The Keys to Your Heart

You are attracted to those who are unbridled, untrammeled, and free.

In love, you feel the most alive when your lover is creative and never lets you feel bored.

You'd like to your lover to think you are flexible and ready for anything!

You would be forced to break up with someone who was ruthless, cold-blooded, and sarcastic.

Your ideal relationship is open. Both of you can talk about everything... no secrets.

Your risk of cheating is high. You can't resist desire and lust.

You think of marriage as something that will confine you. You are afraid of marriage.

In this moment, you think of love as something you thirst for. You'll do anything for love, but you won't fall for it easily.


...the test took me seriously.

Thursday, October 13, 2005

my 24-point plan

So I turned 24 eleven days ago and had a happy birthday drinking session at Tribu with department friends and the bayaws. So I've resigned from teaching and had a drastic haircut to signify a new chapter of life. And since I believe writing things down is the first step to making them real, here are my birthday wishes and actual plans---because I need to get off my daydreaming birthday ass and actually accomplish something this year.

* MAJOR WISH: GET ACCEPTED INTO AN MFA PROGRAM
1. Have my passport reneSwed.
2. Schedule my TOEFL for November 9.
3. Apply for transcripts.
4. Fill out application forms.
5. Ask for recommendation letters.

* MAJOR WISH: HAVE A BOOK OUT SOMETIME NEXT YEAR
6. Revise the old manuscript; throw out what doesn't work.
7. Write more this last quarter: try for one poem a week.
8. Ask Karen if ORP still wants to publish it.

* MAJOR WISH: BE FINANCIALLY SMART (WHILE TECHNICALLY JOBLESS)
9. Find more writing and editing rackets.
10. Get old PDI and Summit checks.
11. Spend less on cab rides, drinks, unnecessary kikay stuff.

* WISH: BE HEALTHIER
12. Have my eyes checked; get eyeglasses if needed.
13. Lose at least 5 pounds by December.
14. Eat more fish and vegetables; drink less beer; no more Mongolian buffets and cakes.
15. Take vitamins every day.
16. Find the nerve to take dance classes again.

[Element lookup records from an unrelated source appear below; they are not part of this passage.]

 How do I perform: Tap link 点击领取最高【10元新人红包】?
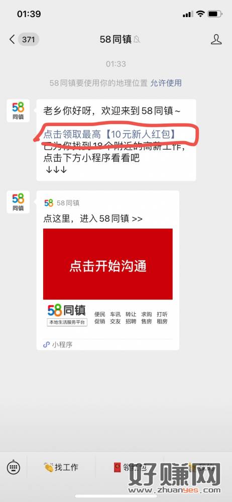point(110,134)
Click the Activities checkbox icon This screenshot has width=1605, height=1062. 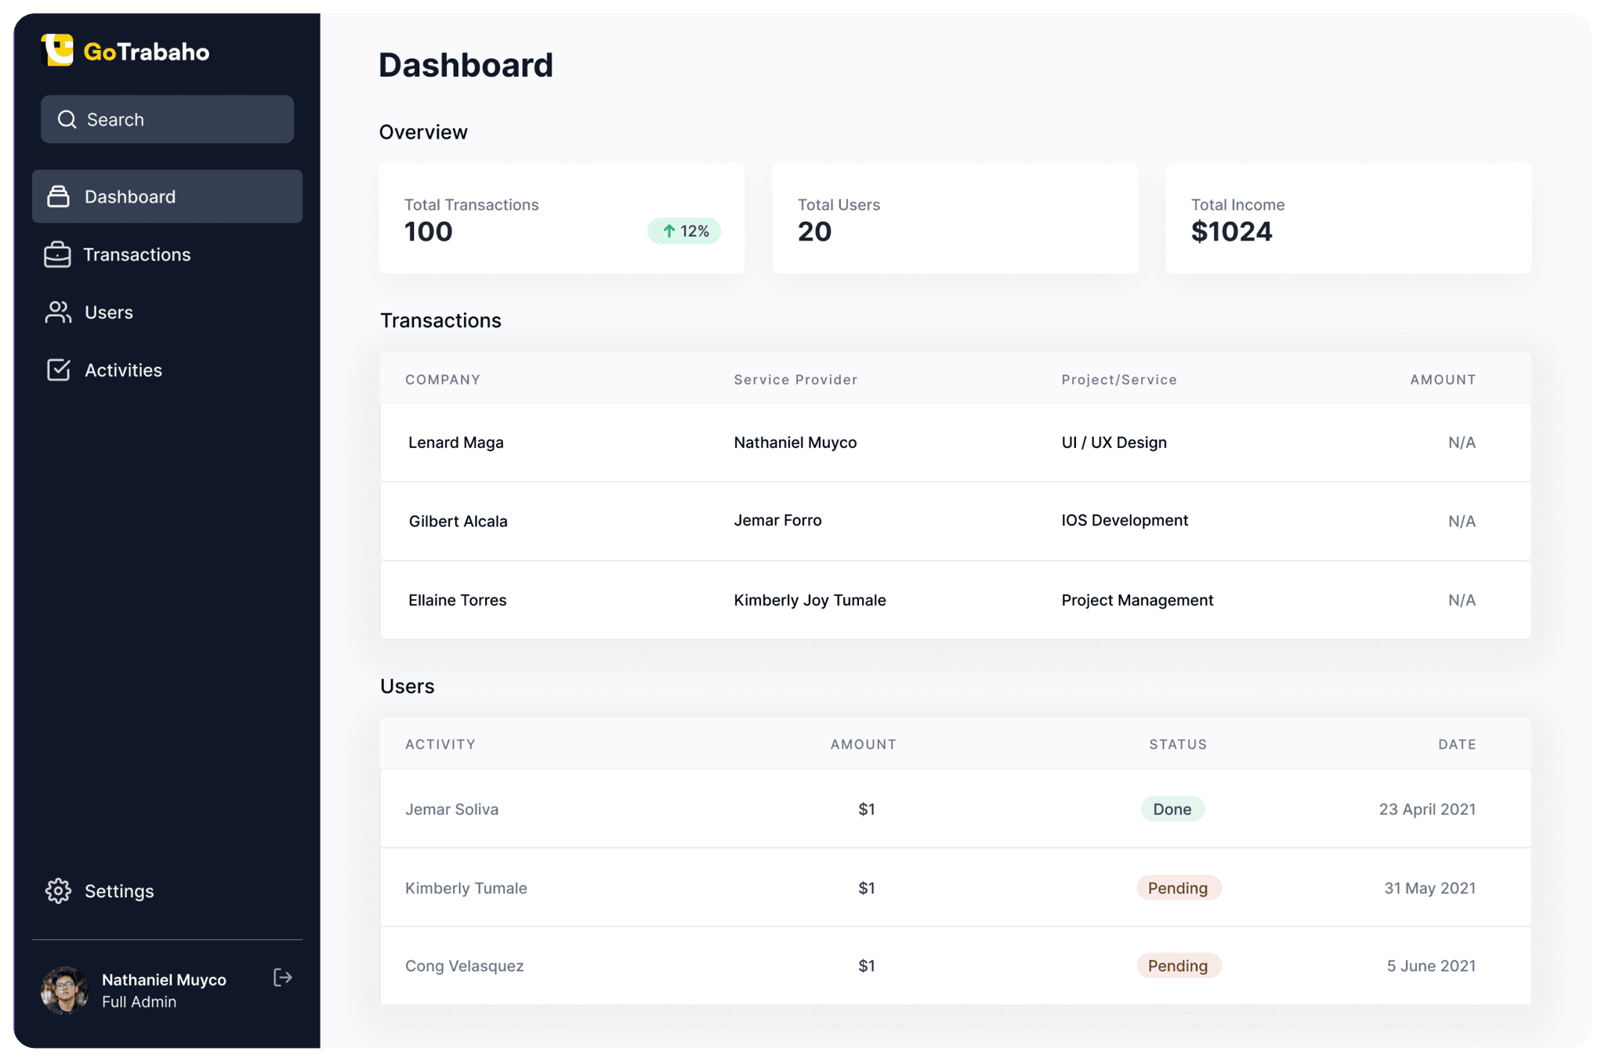[x=58, y=370]
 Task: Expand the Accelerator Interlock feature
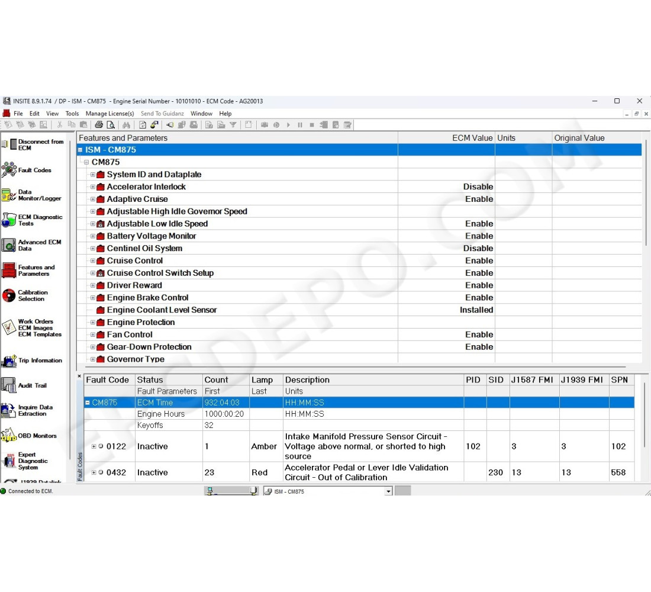tap(93, 187)
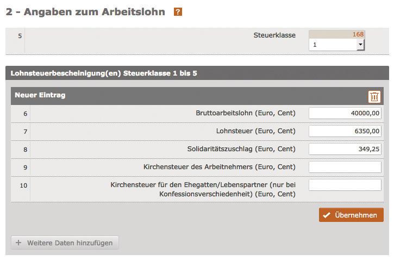Click row number 10 in the form

click(23, 185)
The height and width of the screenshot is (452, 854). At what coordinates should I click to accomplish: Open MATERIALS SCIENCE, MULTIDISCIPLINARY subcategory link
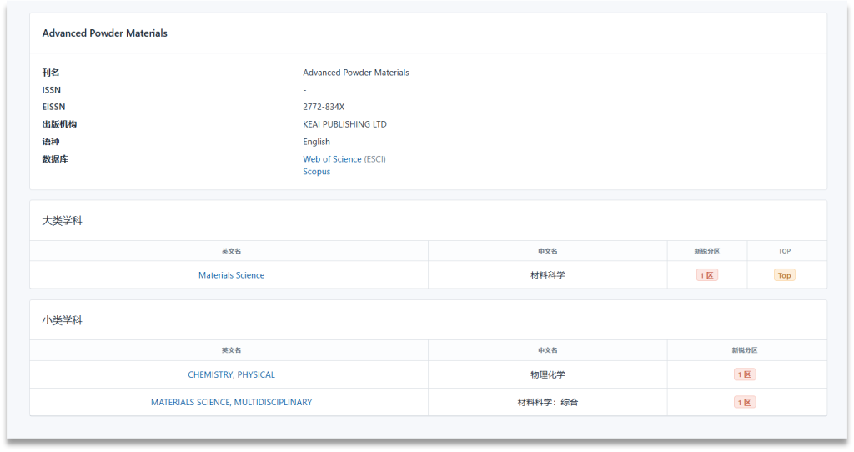coord(231,403)
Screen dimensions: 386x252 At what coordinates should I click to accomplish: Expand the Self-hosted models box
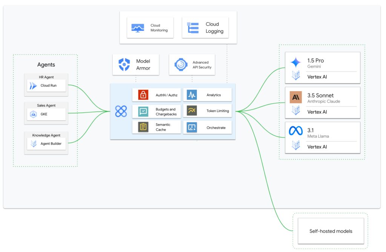330,230
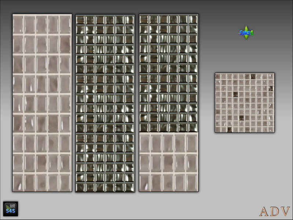
Task: Click the dark accent tile in floor swatch top row
Action: click(253, 76)
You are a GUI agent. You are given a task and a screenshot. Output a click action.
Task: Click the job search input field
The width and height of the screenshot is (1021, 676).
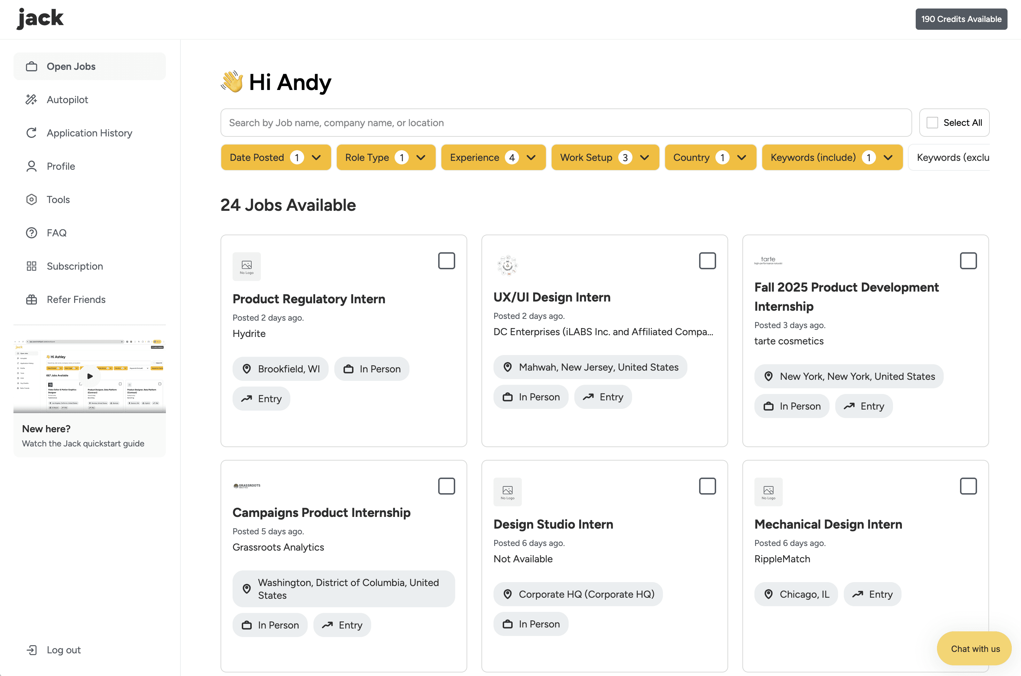pyautogui.click(x=566, y=123)
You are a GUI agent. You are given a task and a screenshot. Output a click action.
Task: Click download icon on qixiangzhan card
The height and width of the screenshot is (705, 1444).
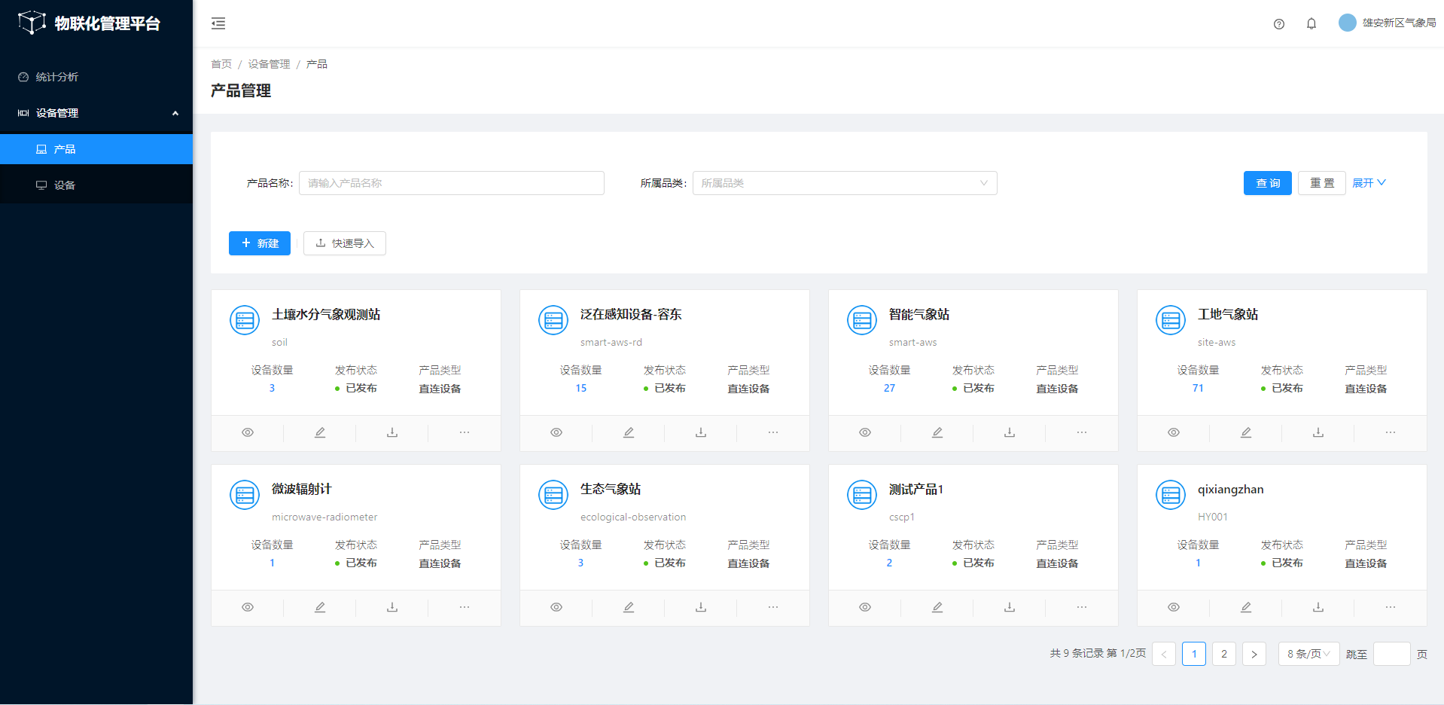click(x=1318, y=607)
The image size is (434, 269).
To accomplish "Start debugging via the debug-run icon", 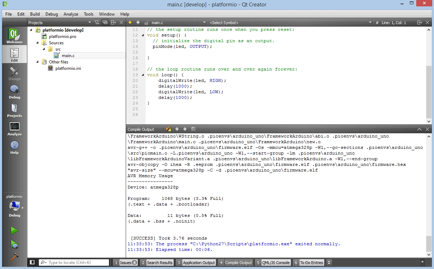I will (x=14, y=245).
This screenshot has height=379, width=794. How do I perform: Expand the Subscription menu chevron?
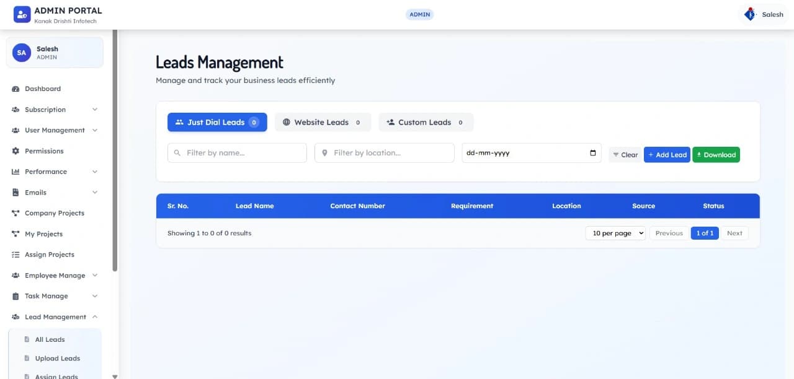[x=95, y=110]
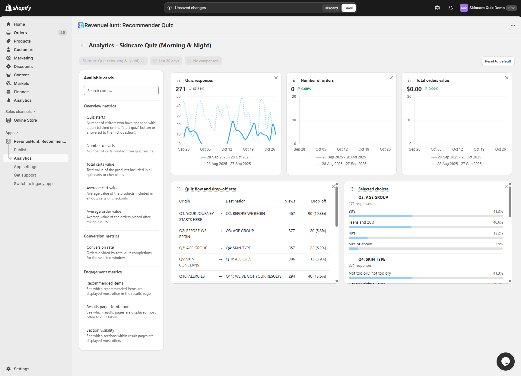Open the ellipsis actions menu
This screenshot has height=376, width=521.
pyautogui.click(x=513, y=25)
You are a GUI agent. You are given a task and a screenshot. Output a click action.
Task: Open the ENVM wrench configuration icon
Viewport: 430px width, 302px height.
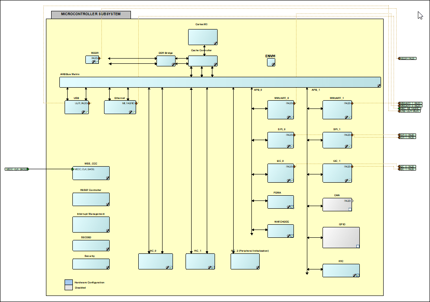pos(273,64)
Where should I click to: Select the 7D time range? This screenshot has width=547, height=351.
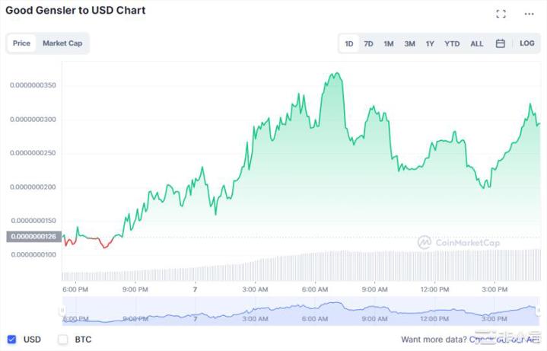pos(368,43)
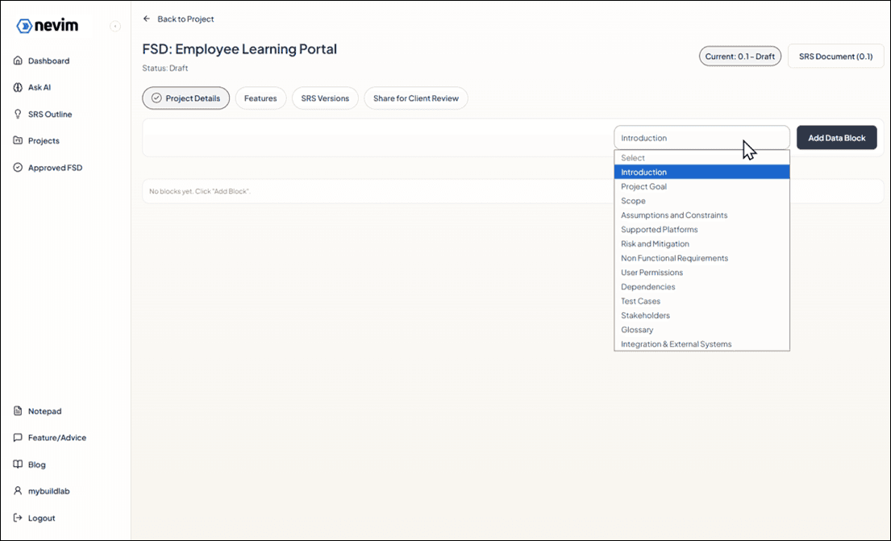This screenshot has width=891, height=541.
Task: Select Scope from the data block dropdown
Action: click(x=634, y=200)
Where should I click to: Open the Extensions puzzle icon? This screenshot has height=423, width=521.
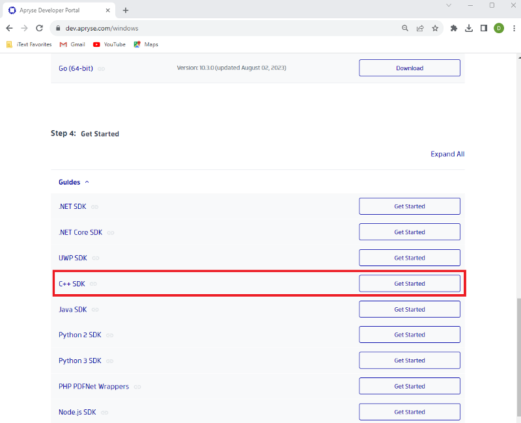[453, 28]
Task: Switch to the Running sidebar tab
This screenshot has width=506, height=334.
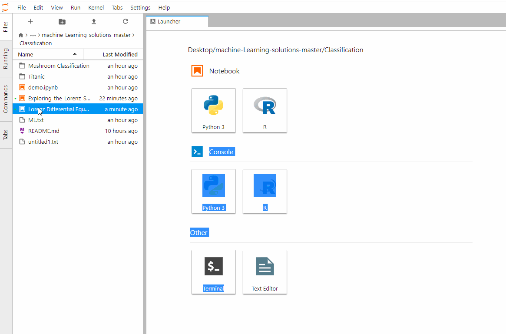Action: pos(6,58)
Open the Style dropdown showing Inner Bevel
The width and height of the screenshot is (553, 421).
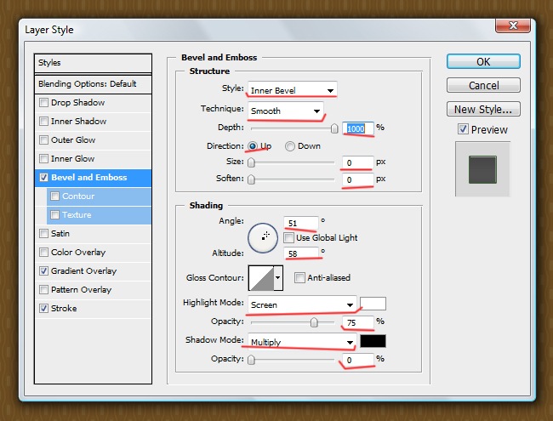click(x=292, y=89)
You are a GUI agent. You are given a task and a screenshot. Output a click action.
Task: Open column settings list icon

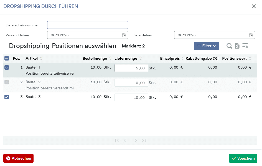245,46
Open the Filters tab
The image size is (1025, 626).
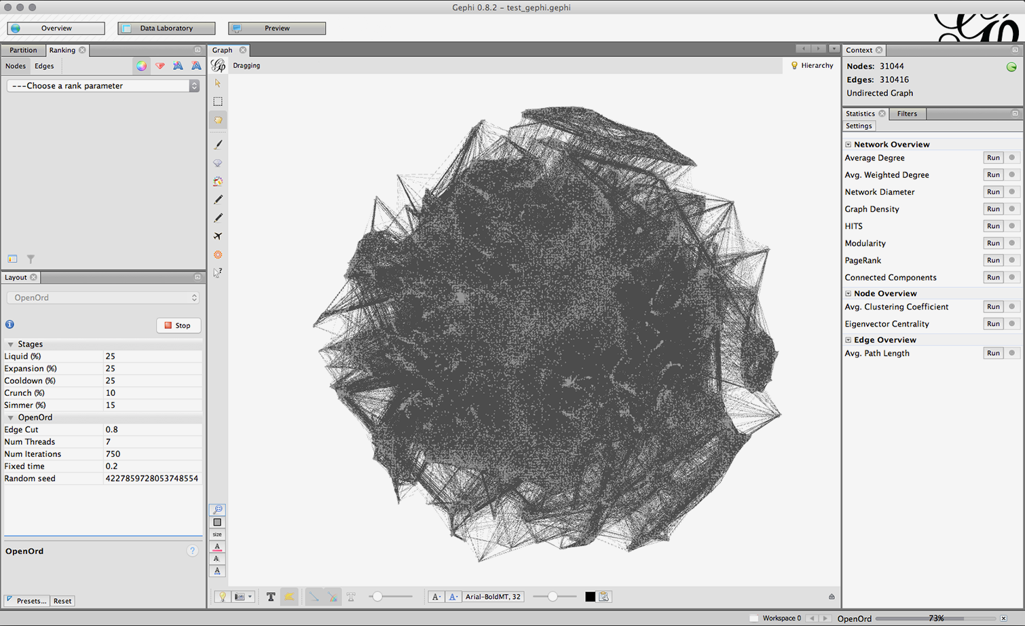pos(906,113)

* WISH: GET RID OF CLUTTER
17. Clean and move stuff out of the department cubicle.
18. Return books, CD's and DVD's I've borrowed.
19. Organize my room and throw out clothes, papers, make-up I haven't used in a year.

* Miscellaneous:
20. Have my cat Metaphor neutered---on November 5.
21. Make back-up files of everything on my computer in case it crashes.
22. Learn to play the drums.
23. Read more fiction.
24. Reply more promptly to e-mail and text messages.